*** Opening of Listed records ***
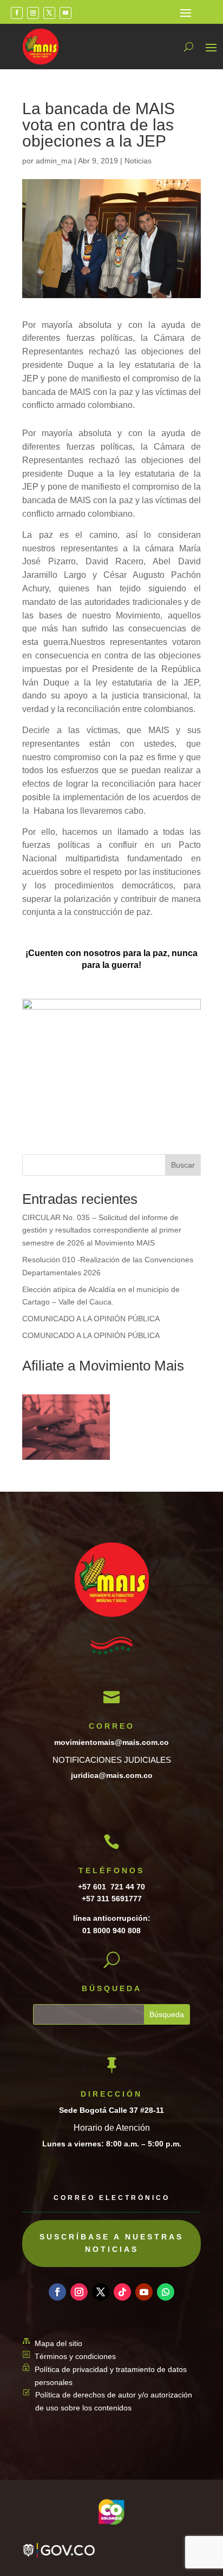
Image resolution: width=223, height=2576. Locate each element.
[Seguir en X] (49, 13)
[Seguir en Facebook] (17, 13)
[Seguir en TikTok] (122, 2292)
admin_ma (54, 160)
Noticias (138, 160)
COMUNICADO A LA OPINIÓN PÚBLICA (91, 1318)
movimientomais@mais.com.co (111, 1742)
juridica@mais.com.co (112, 1775)
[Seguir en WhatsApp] (165, 2292)
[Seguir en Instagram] (33, 13)
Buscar (183, 1165)
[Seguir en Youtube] (65, 13)
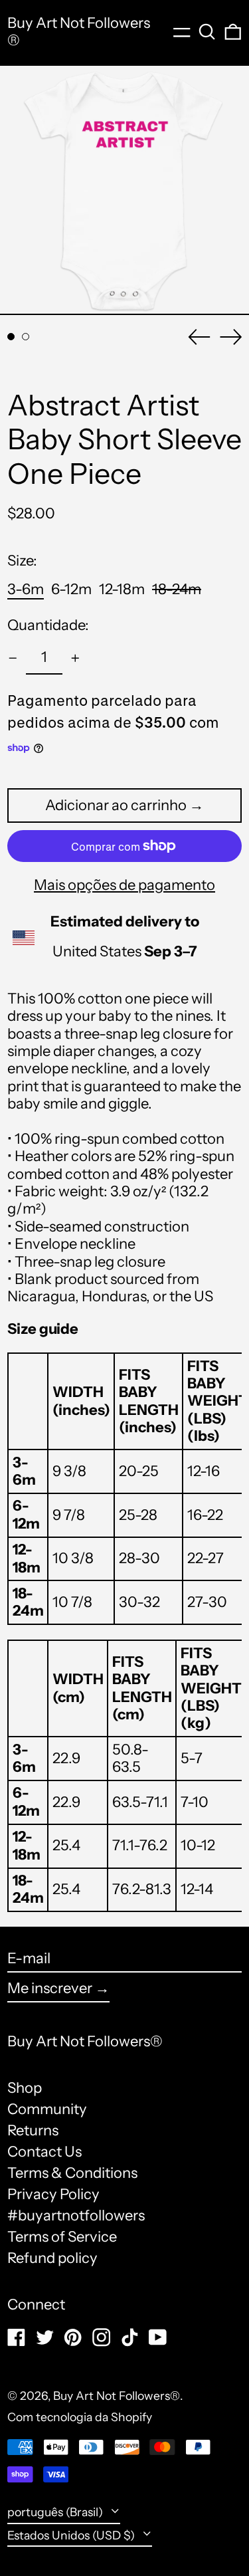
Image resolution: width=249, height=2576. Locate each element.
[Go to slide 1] (11, 336)
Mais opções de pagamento (124, 885)
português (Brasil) (56, 2512)
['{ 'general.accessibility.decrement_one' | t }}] (13, 658)
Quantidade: (48, 625)
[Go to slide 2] (25, 336)
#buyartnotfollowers (76, 2215)
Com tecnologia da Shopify (79, 2417)
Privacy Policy (53, 2194)
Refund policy (52, 2258)
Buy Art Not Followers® (78, 31)
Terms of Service (62, 2237)
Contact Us (44, 2152)
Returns (32, 2130)
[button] (207, 32)
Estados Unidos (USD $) (72, 2535)
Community (47, 2109)
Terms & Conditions (72, 2173)
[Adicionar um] (75, 658)
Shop (24, 2088)
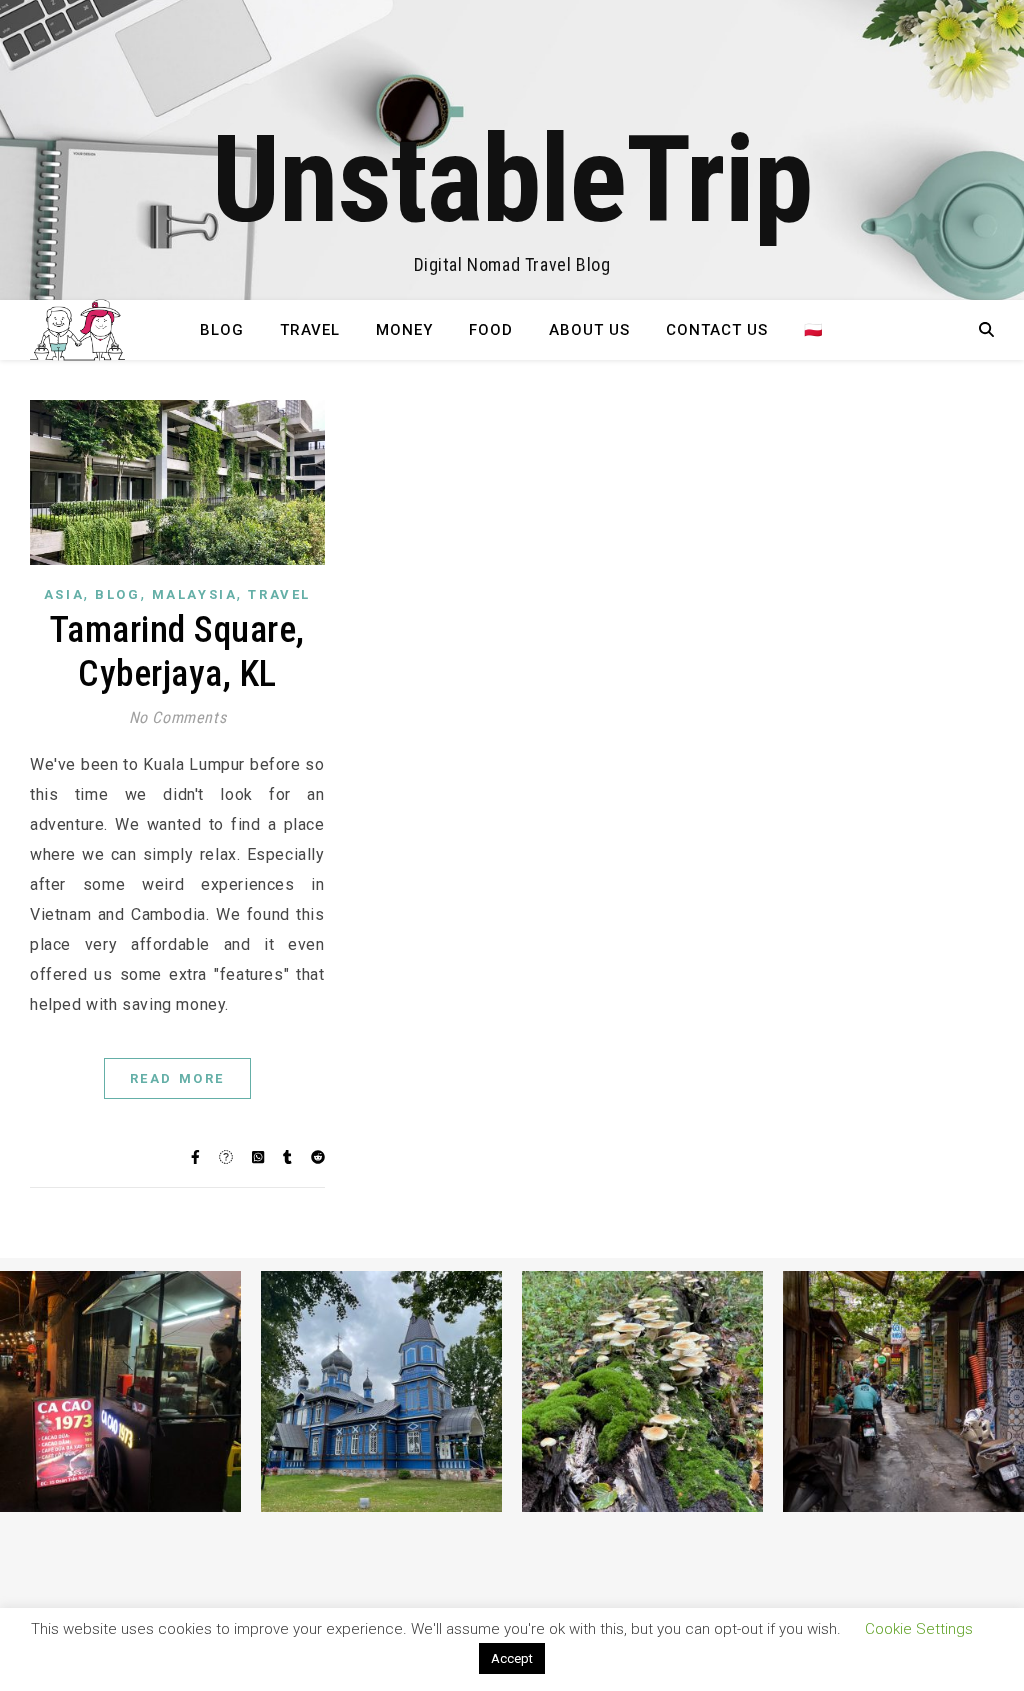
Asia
*** Close of Listed records ***
Required work
Exact copy, pictures omitted: every line from the one holding "[button] (207, 32)" through the last line of the data above, and nothing else.

Your response
[button] (207, 32)
Estados Unidos (USD $) (72, 2535)
Community (47, 2109)
Terms & Conditions (72, 2173)
[Adicionar um] (75, 658)
Shop (24, 2088)
Asia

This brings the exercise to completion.